Ya les he contado en otras ocasiones que mi redactor jefe y yo hablamos de los temas que vamos a abordar en este espacio. Con total libertad, claro. En la última conversación surgieron dos temas y me quedé con el segundo.
Pero no puedo resistirme a unas líneas con el primero, aunque no lo puedo tratar con la profundidad que se merece la persona. Este verano ha fallecido el profesor e investigador de la Universidad de Valladolid Teófanes Egido. Tuve la inmensa fortuna de ser su alumno en la mitad de los 90 del siglo XX. Diré, simple y cortamente, que su docencia fue magnífica: amena, atrayente, vital, social, humana.
En lo poco que pude beneficiarme de su personalidad esta me pareció que se correspondía con la de una persona entrañable, en la que se mostraba una gran comprensión de las circunstancias que acompañan al ser humano.
Quizá el otro tema sea más aburrido, así que quedan avisados desde aquí. Este que suscribe tiene como forma de vida el ejercicio profesional de la Arqueología. Entre nuestras obligaciones está la de explicar, en términos sencillos, cómo trabajamos y qué es lo que encontramos o no encontramos.
Afortunadamente, en innumerables ocasiones me he visto a pie de excavación, o debajo de un edificio -castillo, torre, iglesia-, dando explicaciones a partir de nuestros trabajos de campo.
Ustedes muestran una curiosidad -insaciable- que hay que tratar de solventar. Entre sus inquietudes están la de cómo sabemos que en ese punto en concreto hay algo enterrado y cómo es posible que se haya enterrado.
En cuanto a lo primero, cómo saber que existe registro arqueológico bajo nuestros pies, he de decir que estamos en un momento tecnológico apasionante. Técnicas que hace unos pocos años eran caras y complicadas de obtener están abaratando sus precios y su disponibilidad ha crecido exponencialmente: fotografías aéreas, satelitales, drones, LiDAR, magnetometría, georradar, son términos ya de uso casi común en nuestro lenguaje. En poco tiempo serán herramientas tan rutinarias como el pico, la pala o los jalones en nuestro trabajo de campo y de gabinete.
Pero hoy todavía vivimos de hacer las cosas a la antigua usanza, y un grandísimo porcentaje de los yacimientos inventariados en Castilla y León lo ha sido mediante prospección directa. Eso significa que esforzadas y esforzados prospectores han recorrido el territorio buscando restos materiales e inmateriales que permitan establecer la posición de los sitios arqueológicos.

> _Instrucciones de la tarea_: ¿Puedes reescribir de forma más breve el párrafo del texto que empieza con «En cuanto a lo primero», conservando sus datos principales?

> _Información proporcionada_:

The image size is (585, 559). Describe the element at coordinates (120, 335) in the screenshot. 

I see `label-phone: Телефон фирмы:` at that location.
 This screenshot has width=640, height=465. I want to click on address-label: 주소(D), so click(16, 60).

> _Respuesta a la tarea_: Para saber si hay registro arqueológico bajo el suelo, vivimos un momento tecnológico apasionante. Técnicas antes caras y difíciles de obtener se han abaratado y son mucho más accesibles: fotografías aéreas y satelitales, drones, LiDAR, magnetometría y georradar. Pronto serán tan rutinarias en el trabajo de campo y de gabinete como el pico, la pala o los jalones.